AIM: Please copy the listing below word for word, starting at the line that has "Task: Click vertical scrollbar down arrow" and stopping after the line that has "click(x=599, y=385)".

MATERIAL SHOWN:

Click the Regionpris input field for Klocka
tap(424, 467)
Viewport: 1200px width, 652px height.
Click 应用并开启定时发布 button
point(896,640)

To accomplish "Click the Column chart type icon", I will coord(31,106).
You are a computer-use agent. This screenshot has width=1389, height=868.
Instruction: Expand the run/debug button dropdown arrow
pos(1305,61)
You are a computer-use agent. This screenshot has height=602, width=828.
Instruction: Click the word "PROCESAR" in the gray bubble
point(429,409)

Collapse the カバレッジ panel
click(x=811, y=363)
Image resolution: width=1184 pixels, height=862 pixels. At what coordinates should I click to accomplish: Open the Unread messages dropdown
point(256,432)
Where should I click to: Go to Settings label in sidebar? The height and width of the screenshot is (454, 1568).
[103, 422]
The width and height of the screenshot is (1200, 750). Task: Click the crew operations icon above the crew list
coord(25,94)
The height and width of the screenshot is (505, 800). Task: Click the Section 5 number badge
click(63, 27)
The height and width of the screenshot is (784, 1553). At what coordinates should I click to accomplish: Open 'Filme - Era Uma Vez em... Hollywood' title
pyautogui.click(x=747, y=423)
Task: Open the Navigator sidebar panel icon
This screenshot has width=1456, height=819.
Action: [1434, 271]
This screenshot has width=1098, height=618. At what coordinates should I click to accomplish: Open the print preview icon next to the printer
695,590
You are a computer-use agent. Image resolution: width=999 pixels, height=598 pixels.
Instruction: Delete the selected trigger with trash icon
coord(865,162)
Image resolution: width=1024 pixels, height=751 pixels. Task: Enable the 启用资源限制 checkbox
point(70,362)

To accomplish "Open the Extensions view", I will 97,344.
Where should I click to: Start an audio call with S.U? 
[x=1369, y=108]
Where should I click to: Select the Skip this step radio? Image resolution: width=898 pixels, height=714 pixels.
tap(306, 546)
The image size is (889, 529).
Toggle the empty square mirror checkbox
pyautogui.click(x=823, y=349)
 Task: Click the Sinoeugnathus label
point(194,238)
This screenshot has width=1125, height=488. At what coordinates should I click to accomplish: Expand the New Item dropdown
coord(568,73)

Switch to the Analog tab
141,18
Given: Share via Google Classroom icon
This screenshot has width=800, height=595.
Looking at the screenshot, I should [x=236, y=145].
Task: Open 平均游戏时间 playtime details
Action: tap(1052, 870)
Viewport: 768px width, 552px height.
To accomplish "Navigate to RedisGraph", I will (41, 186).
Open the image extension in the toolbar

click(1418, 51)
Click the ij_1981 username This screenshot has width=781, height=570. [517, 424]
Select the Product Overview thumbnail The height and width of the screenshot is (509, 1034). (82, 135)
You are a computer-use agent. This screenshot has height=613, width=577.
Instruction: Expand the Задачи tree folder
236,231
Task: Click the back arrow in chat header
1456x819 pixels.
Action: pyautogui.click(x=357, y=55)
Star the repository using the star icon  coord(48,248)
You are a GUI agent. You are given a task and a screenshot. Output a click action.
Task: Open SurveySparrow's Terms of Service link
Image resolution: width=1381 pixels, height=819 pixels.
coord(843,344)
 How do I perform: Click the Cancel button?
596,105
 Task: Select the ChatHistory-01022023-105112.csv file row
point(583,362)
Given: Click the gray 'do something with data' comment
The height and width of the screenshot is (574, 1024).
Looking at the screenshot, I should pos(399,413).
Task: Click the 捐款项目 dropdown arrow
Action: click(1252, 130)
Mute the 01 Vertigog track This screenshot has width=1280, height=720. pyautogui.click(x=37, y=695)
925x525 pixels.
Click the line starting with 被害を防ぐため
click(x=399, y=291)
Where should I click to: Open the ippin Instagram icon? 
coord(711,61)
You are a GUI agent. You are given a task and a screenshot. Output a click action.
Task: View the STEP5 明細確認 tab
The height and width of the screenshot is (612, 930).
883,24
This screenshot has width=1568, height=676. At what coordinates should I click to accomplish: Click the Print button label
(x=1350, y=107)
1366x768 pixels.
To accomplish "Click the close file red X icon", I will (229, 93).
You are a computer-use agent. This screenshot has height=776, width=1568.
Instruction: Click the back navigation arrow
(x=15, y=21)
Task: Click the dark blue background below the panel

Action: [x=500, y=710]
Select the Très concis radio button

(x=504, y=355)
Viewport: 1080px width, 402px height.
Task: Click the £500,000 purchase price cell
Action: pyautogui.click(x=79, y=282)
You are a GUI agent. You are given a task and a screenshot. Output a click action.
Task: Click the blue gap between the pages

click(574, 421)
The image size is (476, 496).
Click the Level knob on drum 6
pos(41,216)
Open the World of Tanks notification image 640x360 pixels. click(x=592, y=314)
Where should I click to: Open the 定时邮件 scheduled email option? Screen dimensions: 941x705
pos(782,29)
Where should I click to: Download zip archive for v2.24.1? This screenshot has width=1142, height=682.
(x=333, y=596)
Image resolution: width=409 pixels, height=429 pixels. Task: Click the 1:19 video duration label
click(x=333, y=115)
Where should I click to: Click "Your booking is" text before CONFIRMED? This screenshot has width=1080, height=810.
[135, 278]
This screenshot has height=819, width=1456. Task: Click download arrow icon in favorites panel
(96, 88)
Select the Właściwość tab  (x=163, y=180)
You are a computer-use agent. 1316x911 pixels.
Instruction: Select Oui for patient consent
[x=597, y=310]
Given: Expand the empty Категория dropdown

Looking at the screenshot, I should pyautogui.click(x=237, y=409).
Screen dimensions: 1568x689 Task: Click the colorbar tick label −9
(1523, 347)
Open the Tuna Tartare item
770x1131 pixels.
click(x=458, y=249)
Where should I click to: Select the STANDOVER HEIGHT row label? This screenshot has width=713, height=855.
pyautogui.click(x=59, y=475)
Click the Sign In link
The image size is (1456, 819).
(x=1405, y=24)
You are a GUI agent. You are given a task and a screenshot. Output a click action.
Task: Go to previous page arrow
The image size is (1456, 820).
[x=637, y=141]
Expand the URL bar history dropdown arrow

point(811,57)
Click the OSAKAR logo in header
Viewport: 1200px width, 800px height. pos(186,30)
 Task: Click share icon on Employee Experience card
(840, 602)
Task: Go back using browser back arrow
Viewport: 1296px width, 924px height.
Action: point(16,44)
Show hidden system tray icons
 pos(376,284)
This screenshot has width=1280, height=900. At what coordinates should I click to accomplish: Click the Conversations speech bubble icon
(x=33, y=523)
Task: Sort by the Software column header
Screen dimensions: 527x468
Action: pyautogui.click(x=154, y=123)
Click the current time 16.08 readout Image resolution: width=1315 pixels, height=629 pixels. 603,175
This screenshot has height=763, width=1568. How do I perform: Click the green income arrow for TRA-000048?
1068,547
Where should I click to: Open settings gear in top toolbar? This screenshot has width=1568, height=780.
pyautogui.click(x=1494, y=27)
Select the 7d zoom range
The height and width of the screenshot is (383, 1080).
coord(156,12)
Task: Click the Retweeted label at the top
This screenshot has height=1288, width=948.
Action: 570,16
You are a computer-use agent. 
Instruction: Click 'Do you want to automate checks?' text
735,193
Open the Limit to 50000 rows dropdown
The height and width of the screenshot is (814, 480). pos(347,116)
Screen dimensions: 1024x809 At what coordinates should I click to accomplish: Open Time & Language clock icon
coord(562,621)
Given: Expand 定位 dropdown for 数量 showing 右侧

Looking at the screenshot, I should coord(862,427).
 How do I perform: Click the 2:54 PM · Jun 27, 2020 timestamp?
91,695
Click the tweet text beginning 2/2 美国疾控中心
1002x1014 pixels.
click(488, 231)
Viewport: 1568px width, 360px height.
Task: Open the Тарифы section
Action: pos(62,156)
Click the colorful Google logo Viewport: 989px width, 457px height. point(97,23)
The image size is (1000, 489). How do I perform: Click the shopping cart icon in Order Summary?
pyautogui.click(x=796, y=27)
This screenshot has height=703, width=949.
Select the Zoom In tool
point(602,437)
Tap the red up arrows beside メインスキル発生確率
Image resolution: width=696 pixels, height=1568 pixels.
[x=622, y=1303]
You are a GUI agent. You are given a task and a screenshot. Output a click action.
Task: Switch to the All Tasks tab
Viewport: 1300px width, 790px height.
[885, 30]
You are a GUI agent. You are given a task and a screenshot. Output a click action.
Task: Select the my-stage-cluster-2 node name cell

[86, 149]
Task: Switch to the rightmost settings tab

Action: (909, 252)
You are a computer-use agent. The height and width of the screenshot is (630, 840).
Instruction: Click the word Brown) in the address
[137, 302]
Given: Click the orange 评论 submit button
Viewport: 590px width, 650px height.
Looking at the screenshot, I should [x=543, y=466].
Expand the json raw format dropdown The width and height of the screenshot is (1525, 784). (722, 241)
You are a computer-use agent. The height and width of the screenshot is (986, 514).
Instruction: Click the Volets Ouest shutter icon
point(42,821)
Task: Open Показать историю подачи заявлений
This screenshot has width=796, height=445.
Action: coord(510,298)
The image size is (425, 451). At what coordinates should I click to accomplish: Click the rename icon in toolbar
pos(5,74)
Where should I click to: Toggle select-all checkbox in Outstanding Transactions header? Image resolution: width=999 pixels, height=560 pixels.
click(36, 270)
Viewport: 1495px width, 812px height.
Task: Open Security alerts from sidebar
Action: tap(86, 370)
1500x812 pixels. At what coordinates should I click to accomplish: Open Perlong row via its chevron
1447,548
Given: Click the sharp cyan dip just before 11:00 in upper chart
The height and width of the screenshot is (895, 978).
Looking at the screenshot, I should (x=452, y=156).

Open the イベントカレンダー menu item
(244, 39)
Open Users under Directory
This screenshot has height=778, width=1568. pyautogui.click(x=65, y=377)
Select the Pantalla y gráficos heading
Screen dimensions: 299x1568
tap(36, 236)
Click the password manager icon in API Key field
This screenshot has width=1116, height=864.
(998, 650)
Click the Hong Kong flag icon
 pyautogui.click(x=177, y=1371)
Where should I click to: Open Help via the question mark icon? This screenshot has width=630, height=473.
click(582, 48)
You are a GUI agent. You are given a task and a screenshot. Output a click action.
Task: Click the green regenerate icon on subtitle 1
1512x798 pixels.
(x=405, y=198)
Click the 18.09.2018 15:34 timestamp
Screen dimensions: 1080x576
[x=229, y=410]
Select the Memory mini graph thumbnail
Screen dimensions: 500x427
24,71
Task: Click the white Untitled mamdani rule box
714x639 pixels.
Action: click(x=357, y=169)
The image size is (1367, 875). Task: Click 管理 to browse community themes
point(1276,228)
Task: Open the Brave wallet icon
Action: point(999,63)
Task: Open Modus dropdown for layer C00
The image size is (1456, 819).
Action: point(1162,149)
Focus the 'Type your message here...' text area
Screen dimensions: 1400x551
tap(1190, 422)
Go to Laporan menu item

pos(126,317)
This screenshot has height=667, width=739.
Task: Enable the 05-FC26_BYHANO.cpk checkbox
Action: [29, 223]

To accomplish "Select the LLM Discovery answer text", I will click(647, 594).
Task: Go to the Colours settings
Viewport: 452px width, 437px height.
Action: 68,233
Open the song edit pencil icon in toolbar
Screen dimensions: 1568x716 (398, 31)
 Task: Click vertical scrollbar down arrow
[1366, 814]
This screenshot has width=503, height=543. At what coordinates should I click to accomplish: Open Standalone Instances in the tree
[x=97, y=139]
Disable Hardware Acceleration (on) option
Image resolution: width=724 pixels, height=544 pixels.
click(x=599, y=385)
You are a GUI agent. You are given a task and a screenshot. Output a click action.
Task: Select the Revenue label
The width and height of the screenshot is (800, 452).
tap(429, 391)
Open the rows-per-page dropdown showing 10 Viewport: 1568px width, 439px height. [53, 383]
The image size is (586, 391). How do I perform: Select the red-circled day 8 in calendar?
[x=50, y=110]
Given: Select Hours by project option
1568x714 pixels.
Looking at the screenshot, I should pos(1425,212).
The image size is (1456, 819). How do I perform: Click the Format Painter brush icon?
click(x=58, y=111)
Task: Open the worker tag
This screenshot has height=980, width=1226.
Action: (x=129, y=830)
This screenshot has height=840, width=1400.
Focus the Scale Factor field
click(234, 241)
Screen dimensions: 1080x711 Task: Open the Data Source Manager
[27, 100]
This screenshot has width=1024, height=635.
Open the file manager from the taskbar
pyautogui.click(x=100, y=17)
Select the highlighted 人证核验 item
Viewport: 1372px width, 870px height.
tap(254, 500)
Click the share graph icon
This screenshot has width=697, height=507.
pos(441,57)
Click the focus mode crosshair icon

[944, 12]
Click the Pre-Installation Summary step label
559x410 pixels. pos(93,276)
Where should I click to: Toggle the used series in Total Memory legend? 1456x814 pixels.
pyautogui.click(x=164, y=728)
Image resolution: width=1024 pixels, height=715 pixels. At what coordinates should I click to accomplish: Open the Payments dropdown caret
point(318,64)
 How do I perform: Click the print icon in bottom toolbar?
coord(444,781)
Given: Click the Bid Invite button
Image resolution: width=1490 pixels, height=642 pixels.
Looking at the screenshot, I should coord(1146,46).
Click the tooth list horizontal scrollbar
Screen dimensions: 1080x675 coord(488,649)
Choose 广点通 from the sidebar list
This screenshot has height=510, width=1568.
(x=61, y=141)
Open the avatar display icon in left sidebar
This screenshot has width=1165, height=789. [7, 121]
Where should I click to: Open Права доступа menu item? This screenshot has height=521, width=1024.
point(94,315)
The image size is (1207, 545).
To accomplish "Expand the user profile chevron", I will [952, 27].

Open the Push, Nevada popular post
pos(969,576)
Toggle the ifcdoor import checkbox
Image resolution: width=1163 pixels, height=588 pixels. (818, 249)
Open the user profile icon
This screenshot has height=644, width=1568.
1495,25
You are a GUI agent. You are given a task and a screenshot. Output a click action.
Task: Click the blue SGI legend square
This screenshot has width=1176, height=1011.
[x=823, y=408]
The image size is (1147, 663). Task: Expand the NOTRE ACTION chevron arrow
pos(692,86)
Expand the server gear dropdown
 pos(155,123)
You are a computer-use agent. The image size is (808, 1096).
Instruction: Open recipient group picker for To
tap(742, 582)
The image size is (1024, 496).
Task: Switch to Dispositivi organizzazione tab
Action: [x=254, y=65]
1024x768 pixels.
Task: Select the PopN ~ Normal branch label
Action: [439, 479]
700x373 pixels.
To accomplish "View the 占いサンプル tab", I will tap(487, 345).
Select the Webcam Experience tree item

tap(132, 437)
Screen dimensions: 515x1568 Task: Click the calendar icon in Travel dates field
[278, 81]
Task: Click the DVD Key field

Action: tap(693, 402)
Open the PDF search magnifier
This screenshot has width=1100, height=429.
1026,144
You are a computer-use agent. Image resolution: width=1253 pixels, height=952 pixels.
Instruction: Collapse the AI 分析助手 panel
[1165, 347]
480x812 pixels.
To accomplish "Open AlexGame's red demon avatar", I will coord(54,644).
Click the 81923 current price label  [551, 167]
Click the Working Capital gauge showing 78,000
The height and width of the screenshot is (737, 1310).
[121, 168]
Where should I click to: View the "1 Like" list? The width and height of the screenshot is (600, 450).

EXERCISE SOLUTION:
 Task: Click vertical scrollbar down arrow
[1366, 814]
This screenshot has width=503, height=543. At what coordinates should I click to accomplish: Open Standalone Instances in the tree
[x=97, y=139]
Disable Hardware Acceleration (on) option
Image resolution: width=724 pixels, height=544 pixels.
click(x=599, y=385)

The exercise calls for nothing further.